Stored items:
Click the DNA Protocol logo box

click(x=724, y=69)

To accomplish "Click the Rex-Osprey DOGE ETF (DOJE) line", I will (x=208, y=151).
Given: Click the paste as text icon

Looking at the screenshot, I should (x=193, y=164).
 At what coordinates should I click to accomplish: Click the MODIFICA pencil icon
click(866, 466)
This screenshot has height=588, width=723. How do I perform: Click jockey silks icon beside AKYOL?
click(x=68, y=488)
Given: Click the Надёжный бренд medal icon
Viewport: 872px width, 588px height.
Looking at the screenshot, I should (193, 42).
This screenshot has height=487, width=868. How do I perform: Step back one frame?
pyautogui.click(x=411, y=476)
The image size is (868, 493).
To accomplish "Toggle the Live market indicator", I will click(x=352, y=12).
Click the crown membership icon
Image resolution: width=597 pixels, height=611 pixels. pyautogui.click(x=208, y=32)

---

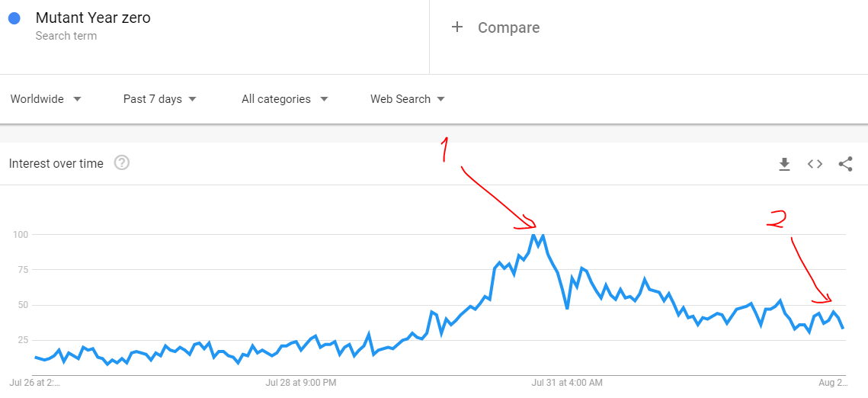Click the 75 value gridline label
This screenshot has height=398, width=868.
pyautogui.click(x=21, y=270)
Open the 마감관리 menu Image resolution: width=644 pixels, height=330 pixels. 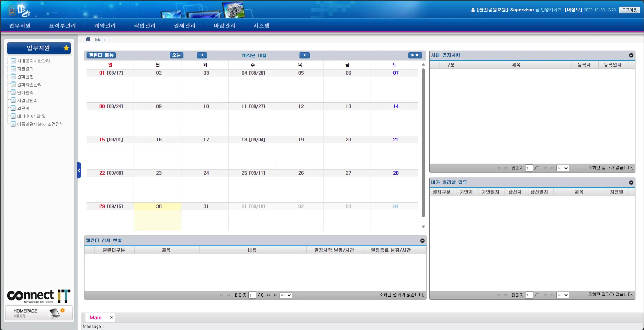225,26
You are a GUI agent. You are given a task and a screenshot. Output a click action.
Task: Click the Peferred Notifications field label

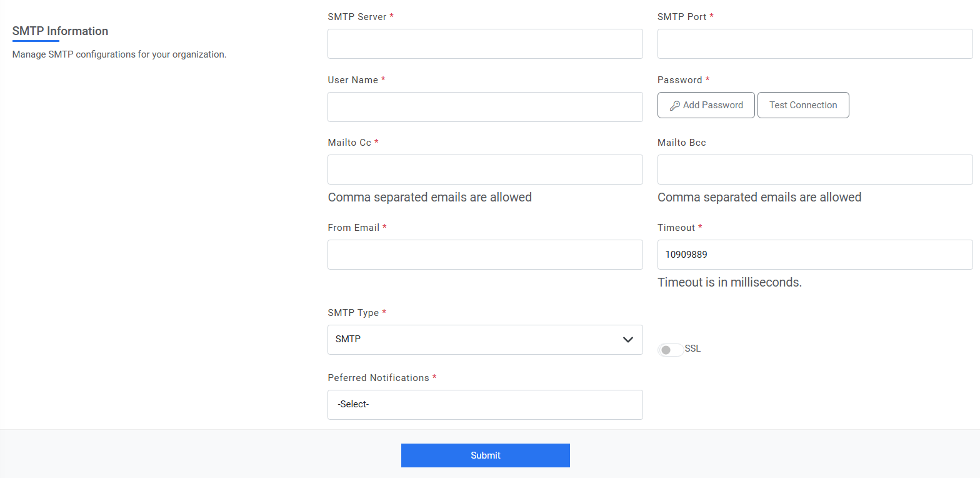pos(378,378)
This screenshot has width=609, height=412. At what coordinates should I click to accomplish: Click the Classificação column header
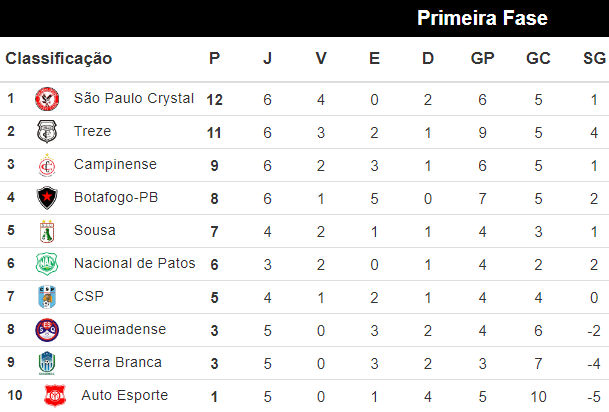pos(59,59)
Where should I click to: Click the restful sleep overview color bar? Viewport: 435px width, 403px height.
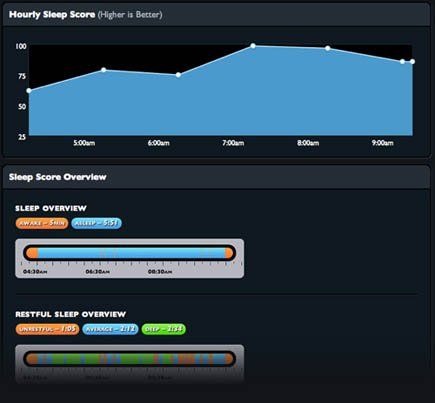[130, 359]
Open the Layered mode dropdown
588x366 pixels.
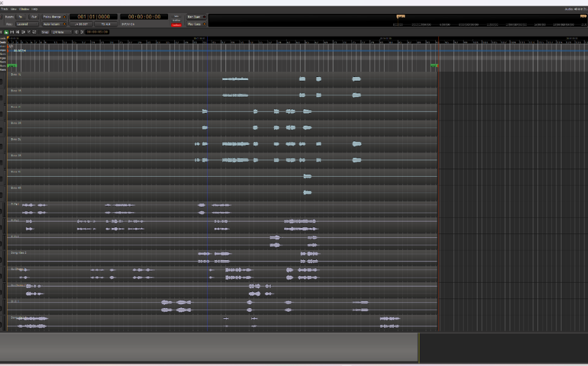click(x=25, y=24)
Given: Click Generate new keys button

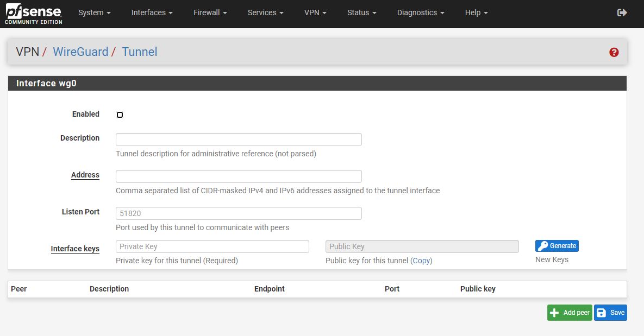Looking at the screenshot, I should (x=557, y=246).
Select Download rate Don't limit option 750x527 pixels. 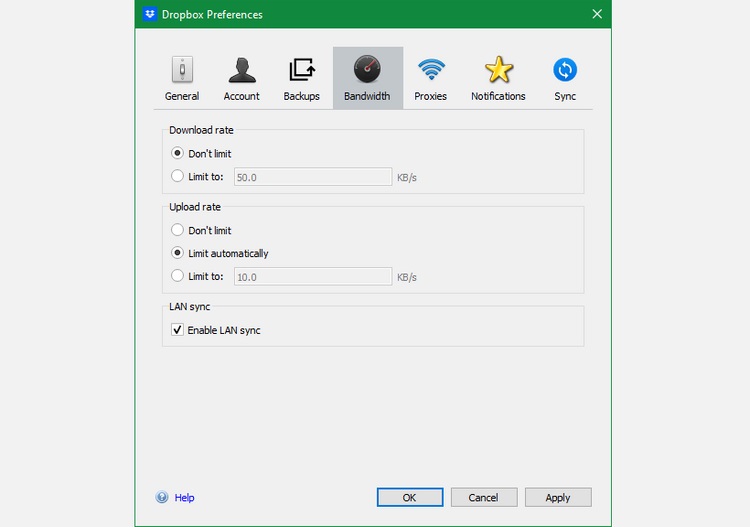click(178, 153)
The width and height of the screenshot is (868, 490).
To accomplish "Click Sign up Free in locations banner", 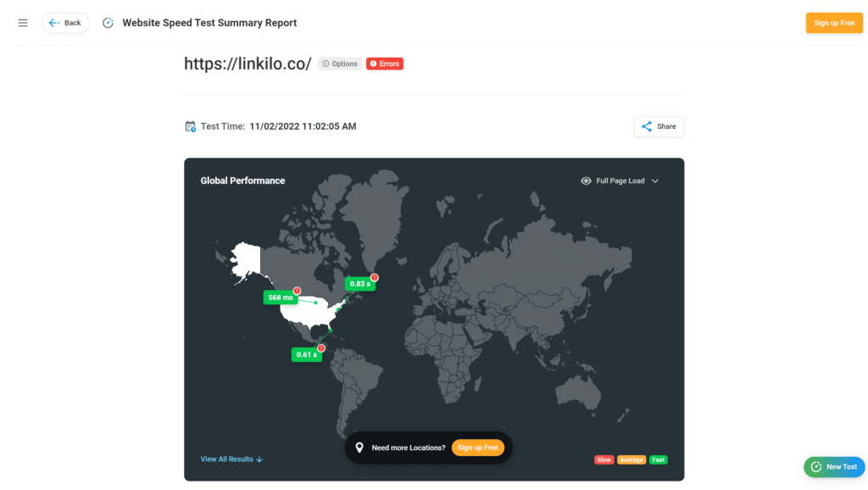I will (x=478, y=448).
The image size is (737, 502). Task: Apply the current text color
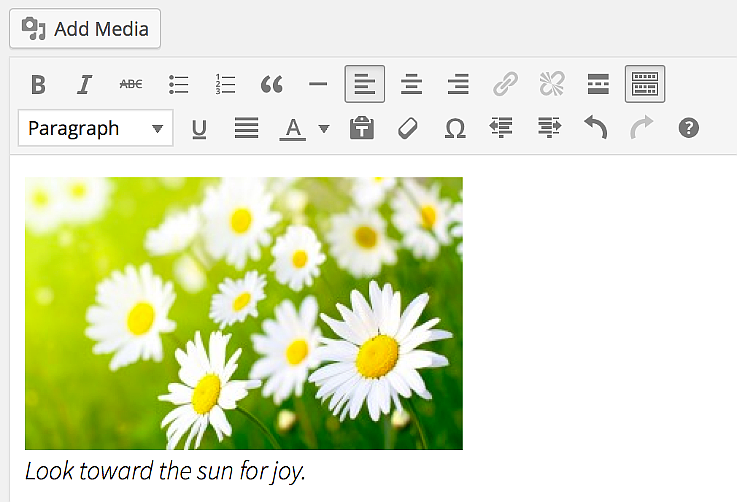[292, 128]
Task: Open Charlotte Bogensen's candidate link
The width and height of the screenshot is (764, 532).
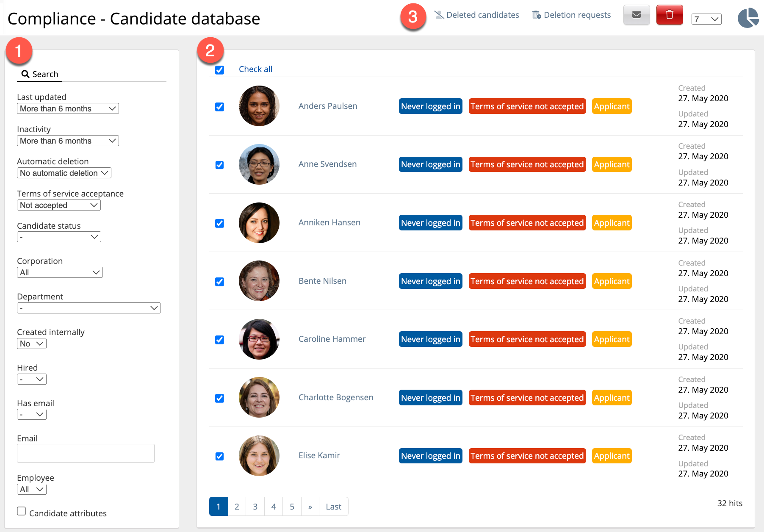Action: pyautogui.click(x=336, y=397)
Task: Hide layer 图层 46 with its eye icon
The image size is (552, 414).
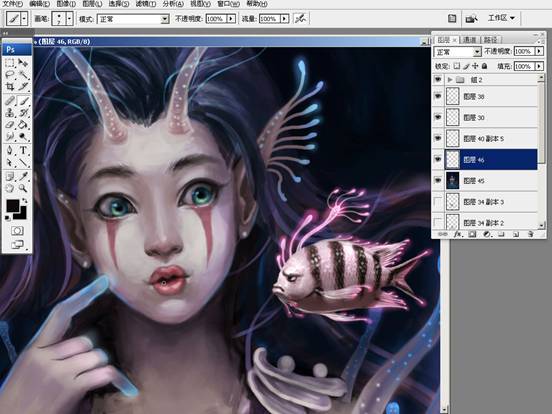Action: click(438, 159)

--

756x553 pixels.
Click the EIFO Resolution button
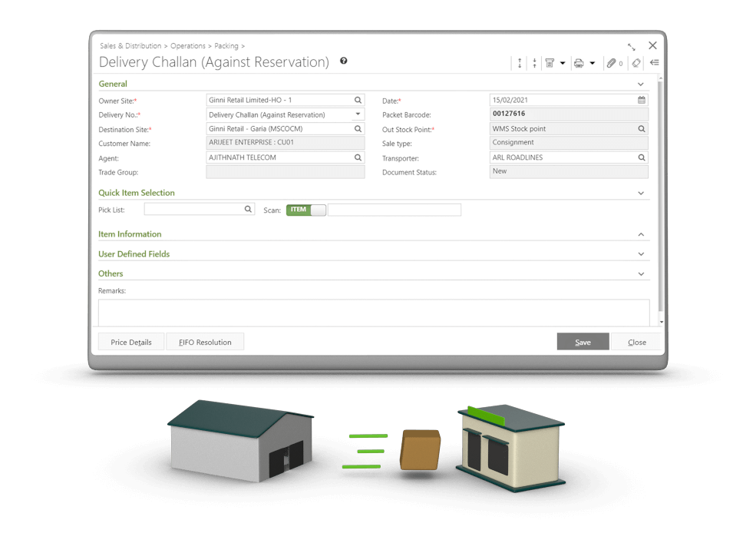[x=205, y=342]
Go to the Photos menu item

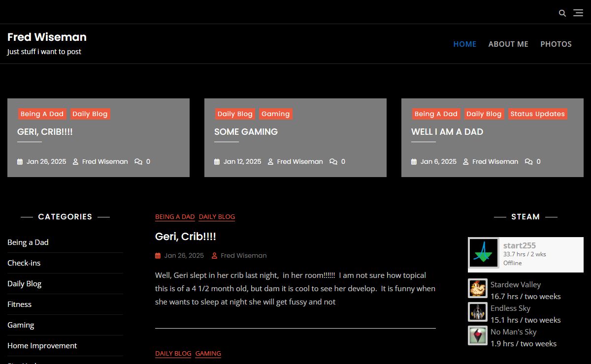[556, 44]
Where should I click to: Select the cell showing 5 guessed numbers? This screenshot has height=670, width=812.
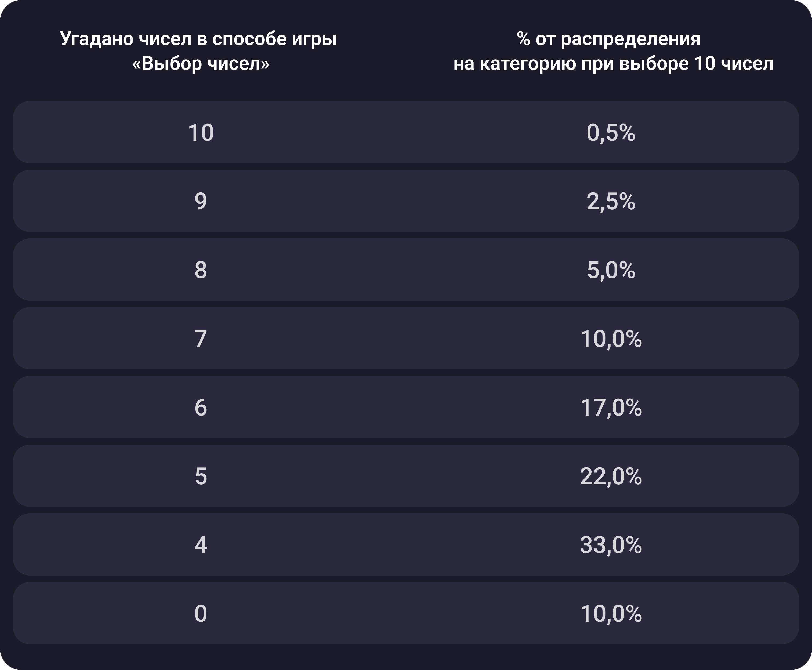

### EXERCISE REQUIREMENTS
Only the lines above starting at the one containing "This screenshot has height=588, width=723." and ending at the one containing "The image size is (868, 493).", both included, are to be returned, exactly as they read.

### FINAL ANSWER
This screenshot has height=588, width=723. How do I perform: Click jockey silks icon beside AKYOL?
click(x=68, y=488)
Given: Click the Надёжный бренд medal icon
Viewport: 872px width, 588px height.
Looking at the screenshot, I should (193, 42).
This screenshot has height=487, width=868. How do I perform: Step back one frame?
pyautogui.click(x=411, y=476)
The image size is (868, 493).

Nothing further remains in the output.